== Required action ==
Only one stretch of the data below should be repeated: the lines from the line containing "Where should I click to: Click the Yeni" through the line containing "Given: Open the green shopping cart button", inclusive, exactly as they are.

START Source material

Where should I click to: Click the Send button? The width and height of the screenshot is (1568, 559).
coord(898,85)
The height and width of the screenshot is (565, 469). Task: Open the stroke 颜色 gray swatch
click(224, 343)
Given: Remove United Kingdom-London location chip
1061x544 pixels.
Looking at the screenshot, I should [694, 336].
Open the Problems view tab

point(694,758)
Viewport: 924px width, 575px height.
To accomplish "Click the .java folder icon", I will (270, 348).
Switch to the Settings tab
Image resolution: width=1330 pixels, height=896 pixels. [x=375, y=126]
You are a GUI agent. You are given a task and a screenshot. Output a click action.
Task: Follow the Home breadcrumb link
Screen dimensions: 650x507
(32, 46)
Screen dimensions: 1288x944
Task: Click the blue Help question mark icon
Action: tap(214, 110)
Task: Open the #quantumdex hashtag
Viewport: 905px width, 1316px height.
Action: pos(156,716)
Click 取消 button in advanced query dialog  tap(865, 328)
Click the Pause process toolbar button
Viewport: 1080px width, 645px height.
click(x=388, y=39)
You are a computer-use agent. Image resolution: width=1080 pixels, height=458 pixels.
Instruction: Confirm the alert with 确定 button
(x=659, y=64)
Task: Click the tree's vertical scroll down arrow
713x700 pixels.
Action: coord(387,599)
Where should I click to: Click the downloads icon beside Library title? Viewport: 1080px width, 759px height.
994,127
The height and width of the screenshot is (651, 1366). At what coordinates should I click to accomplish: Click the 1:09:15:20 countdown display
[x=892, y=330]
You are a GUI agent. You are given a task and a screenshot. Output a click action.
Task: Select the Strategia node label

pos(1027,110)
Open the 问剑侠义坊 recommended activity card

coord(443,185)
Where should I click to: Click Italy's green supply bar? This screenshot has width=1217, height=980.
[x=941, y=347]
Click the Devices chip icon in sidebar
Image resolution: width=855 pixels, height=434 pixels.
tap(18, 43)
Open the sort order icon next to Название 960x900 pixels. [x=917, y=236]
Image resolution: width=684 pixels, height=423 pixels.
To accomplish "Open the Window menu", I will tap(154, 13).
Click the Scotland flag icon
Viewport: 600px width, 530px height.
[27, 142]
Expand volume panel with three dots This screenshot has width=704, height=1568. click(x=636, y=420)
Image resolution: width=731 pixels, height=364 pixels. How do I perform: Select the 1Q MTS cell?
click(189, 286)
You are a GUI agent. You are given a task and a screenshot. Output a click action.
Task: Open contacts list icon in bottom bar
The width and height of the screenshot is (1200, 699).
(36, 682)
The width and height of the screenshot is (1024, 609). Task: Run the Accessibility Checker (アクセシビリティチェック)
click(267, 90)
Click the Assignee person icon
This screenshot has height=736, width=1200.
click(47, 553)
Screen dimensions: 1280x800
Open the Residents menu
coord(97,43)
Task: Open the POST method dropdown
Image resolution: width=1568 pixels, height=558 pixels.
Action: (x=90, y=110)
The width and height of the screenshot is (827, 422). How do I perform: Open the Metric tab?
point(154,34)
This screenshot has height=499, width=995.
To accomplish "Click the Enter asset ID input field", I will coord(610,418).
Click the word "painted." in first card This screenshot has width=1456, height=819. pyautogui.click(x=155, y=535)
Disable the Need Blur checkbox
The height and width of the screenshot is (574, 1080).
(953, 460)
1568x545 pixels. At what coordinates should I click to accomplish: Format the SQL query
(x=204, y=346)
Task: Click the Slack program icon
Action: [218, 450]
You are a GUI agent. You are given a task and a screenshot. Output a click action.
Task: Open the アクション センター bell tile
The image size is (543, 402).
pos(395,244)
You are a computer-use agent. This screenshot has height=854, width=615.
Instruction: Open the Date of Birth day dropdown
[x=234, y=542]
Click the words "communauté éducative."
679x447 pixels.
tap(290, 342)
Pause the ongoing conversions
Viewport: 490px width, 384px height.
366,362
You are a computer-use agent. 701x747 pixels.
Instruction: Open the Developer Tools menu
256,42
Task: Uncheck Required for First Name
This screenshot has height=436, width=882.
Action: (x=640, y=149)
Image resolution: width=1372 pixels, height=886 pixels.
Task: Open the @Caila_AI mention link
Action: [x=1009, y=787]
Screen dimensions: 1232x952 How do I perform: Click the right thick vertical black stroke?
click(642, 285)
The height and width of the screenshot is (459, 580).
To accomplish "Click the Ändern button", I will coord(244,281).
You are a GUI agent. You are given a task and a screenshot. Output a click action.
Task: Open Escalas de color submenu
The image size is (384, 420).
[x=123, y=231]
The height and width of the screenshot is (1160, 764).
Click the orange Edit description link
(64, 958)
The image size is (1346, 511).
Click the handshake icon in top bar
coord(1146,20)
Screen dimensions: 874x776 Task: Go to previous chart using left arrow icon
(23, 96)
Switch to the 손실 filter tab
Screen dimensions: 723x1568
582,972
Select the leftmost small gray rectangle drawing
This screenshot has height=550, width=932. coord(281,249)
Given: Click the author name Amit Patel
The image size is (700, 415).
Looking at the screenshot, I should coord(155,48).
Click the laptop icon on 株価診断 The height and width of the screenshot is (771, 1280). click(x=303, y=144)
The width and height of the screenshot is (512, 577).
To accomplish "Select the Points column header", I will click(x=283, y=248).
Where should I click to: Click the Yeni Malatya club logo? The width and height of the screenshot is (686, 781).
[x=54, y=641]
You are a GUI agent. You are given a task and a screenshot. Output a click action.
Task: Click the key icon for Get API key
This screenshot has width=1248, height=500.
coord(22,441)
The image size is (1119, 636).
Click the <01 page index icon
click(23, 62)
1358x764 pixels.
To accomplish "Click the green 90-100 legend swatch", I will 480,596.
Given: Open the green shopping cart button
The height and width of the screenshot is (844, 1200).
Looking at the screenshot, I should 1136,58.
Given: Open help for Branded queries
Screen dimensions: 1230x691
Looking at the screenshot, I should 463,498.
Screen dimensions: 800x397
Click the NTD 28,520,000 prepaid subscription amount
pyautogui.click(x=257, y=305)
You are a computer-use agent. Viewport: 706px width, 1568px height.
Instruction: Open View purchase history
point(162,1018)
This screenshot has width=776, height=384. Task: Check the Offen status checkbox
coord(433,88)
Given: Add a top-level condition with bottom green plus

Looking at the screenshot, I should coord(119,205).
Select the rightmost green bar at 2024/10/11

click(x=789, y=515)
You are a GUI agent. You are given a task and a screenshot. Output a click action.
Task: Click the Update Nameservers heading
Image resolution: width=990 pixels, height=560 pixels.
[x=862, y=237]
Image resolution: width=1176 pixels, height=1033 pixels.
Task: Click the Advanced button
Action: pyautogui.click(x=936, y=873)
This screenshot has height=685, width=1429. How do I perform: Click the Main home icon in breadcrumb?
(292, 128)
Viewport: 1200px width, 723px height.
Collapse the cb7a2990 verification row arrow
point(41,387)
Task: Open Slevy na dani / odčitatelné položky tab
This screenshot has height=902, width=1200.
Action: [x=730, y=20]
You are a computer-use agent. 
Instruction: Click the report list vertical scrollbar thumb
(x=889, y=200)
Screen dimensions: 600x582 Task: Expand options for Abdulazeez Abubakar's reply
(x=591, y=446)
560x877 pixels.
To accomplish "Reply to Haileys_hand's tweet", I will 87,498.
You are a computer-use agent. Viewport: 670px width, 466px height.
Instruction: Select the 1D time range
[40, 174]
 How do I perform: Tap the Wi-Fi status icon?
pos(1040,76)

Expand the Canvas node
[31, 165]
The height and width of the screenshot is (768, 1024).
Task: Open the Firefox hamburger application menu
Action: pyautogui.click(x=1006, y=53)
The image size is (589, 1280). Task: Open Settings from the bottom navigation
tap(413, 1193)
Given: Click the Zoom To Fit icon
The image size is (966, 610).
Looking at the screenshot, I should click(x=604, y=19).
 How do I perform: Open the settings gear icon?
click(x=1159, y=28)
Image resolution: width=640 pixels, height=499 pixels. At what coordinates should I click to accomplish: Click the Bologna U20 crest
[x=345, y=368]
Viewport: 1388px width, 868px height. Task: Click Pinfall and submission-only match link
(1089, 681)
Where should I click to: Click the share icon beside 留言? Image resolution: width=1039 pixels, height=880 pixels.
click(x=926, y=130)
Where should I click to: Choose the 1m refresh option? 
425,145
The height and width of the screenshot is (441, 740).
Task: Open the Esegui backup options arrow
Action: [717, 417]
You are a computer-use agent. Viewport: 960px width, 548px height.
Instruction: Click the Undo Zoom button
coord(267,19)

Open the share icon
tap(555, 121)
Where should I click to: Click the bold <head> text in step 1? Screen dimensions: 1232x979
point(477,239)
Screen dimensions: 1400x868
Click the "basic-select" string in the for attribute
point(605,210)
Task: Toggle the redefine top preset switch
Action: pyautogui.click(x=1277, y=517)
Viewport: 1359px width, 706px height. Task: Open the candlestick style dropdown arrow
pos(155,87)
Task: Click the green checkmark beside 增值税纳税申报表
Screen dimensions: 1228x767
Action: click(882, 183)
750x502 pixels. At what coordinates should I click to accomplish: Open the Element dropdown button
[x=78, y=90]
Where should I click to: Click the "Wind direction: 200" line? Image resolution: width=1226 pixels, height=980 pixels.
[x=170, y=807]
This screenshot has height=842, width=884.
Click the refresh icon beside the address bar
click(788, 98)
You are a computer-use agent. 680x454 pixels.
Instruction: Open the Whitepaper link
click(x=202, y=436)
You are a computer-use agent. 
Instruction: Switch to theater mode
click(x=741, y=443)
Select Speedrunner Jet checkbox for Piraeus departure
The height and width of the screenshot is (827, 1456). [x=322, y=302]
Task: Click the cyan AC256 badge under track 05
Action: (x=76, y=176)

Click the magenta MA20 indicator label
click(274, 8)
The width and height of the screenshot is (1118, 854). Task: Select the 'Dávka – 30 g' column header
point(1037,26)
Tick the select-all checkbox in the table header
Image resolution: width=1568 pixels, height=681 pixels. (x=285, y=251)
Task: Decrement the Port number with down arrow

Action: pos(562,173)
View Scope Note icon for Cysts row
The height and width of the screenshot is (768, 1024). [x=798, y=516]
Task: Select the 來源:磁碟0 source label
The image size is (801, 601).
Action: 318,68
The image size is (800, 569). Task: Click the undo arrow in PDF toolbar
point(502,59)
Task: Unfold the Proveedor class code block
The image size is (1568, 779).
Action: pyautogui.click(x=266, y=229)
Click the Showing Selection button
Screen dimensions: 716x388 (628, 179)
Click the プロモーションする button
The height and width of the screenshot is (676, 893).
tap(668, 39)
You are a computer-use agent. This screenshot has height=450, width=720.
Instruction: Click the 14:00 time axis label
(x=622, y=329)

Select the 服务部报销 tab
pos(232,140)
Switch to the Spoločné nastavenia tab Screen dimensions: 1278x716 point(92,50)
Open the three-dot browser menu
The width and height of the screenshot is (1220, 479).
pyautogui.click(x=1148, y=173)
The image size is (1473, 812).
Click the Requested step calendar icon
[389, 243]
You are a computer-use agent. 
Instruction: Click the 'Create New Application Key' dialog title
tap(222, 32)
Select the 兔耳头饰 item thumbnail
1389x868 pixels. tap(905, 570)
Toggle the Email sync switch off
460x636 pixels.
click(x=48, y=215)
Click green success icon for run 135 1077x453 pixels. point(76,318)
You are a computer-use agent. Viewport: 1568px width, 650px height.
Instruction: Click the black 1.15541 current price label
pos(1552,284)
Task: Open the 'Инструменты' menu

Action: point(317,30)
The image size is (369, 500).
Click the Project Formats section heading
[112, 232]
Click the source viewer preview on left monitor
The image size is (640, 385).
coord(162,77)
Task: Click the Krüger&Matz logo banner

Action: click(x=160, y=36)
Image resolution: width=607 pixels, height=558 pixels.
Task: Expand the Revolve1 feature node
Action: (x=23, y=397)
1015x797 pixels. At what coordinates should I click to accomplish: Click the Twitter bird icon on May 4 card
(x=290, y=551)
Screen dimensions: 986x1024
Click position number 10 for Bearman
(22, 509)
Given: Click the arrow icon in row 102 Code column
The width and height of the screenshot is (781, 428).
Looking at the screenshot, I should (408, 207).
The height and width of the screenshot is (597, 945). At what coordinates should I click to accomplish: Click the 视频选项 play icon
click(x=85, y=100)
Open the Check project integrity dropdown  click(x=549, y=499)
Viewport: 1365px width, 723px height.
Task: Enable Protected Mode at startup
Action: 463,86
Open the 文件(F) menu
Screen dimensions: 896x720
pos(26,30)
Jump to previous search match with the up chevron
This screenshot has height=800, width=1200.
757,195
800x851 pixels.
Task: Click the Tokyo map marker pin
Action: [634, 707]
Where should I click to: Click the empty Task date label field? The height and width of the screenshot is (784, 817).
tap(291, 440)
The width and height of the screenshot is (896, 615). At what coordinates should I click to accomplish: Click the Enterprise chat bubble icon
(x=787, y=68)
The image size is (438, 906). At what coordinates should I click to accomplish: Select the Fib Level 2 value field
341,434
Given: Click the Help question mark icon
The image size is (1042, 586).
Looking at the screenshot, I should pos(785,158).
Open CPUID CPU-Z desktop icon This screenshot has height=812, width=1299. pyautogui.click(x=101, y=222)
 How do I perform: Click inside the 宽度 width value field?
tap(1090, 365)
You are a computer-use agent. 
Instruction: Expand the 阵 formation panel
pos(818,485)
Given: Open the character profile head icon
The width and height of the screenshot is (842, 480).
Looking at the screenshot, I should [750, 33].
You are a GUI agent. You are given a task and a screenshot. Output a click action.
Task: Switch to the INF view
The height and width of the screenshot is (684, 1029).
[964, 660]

END Source material

== Answer for this exercise ==
Where should I click to: Click the Yeni Malatya club logo? The width and height of the screenshot is (686, 781).
[x=54, y=641]
You are a GUI agent. You are given a task and a screenshot. Output a click action.
Task: Click the key icon for Get API key
This screenshot has width=1248, height=500.
coord(22,441)
The image size is (1119, 636).
Click the <01 page index icon
click(23, 62)
1358x764 pixels.
To accomplish "Click the green 90-100 legend swatch", I will 480,596.
Given: Open the green shopping cart button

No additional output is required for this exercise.